→ **What is expected**: How does the passage on the Seashore's eelgrass restoration continue? Write the next part, picking up after its final sentence.

The Seashore estimated that approximately 0.59 acres of eelgrass would be temporarily impacted by the restoration work. However, the restoration would remove so much debris and wooden structures that it is anticipated that 2.8 acres of eelgrass habitat would be created, resulting in a restoration ratio of 4.7:1. This is much higher than the typical restoration ratio of 1.2:1. The Commission staff’s analysis concluded that the Seashore’s restoration plan takes appropriate precautions to ensure the protection of biological resources and public access, to avoid harbor seal disturbance, to minimize the spread of non-native bio-fouling organisms, to prepare and adhere to an oil spill prevention and response plan, and to adhere to an anchoring plan that minimizes placement of anchoring devices in eelgrass.

→ **Extracted material**:
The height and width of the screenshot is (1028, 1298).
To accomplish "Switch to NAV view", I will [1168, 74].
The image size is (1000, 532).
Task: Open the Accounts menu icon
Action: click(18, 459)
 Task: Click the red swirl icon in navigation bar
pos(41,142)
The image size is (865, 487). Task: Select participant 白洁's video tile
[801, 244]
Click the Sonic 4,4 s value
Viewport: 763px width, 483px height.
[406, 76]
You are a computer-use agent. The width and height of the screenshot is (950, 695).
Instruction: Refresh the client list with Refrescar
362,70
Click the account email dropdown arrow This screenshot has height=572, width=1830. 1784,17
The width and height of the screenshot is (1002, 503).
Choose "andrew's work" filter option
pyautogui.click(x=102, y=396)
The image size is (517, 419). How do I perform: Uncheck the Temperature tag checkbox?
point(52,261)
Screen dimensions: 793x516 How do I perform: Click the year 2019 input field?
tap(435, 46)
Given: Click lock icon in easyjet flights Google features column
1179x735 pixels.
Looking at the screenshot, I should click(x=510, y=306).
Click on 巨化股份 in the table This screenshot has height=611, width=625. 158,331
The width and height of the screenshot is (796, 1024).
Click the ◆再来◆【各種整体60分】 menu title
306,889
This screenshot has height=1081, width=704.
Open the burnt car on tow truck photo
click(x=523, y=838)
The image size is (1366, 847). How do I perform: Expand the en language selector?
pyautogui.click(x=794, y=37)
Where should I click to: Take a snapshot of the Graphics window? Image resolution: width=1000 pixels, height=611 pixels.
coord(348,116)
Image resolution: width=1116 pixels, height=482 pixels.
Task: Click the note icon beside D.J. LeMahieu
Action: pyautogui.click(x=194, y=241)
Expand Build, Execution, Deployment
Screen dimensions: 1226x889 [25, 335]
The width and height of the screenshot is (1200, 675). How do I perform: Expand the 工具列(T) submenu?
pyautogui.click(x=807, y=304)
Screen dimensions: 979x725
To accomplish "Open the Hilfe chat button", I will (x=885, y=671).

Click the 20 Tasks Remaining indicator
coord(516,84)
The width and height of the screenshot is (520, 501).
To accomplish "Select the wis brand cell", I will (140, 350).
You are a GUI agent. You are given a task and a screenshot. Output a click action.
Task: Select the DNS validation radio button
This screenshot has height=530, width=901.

→ **Response below**:
|Monterey Bay Shores Resort 2|| The Commission held a lengthy hearing regarding the CDP application to build a ten-story, 368 unit luxury condo and hotel complex on 39 acres of coastal sand dunes in Sand City (Monterey County). The project was conditionally approved in April 2014 after many years of court battles resulting in settlement conditions. Numerous special conditions must be met before the Applicant can proceed, including to produce documentation/plans to protect habitat, scenic views and public access. Nearly one year after approval, the Applicant has still had not met required conditions.
As noted in Staff report: “Staff has requested certain materials to be able to assess compliance with the conditions and the Applicant has refused to provide these because it claims that they are unnecessary. Second, staff has concluded that the materials that have been submitted show the project to be inconsistent with some aspects of the Commission’s approval.”
The Applicant requested a ‘dispute resolution hearing’. Procedurally, during a dispute resolution, the Commission’s Executive Director will determine if there is a lack of documentation/evidence, or not. Once the Executive Director makes a determination, the Commission must vote to uphold the Executive Director decision, or not. In this case, the Executive Director found the application to be incomplete.